Records from a data collection ::
[Start of Attachment]

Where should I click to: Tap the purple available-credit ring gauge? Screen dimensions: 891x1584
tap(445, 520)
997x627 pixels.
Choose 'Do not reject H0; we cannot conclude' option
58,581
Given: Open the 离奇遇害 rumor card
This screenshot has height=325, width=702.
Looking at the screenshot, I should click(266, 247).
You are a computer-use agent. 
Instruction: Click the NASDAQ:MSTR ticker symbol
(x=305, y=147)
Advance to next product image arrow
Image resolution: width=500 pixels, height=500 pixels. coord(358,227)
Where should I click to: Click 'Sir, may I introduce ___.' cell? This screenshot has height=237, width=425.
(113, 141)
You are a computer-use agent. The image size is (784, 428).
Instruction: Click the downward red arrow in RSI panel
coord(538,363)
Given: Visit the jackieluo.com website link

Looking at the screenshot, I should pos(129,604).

[End of Attachment]

Exercise requirements ::
Copy, without any change, the lines from the one that contains "Instruction: Click the NASDAQ:MSTR" to the final line of the entries above.

Answer section ::
Instruction: Click the NASDAQ:MSTR ticker symbol
(x=305, y=147)
Advance to next product image arrow
Image resolution: width=500 pixels, height=500 pixels. coord(358,227)
Where should I click to: Click 'Sir, may I introduce ___.' cell? This screenshot has height=237, width=425.
(113, 141)
You are a computer-use agent. The image size is (784, 428).
Instruction: Click the downward red arrow in RSI panel
coord(538,363)
Given: Visit the jackieluo.com website link

Looking at the screenshot, I should pos(129,604).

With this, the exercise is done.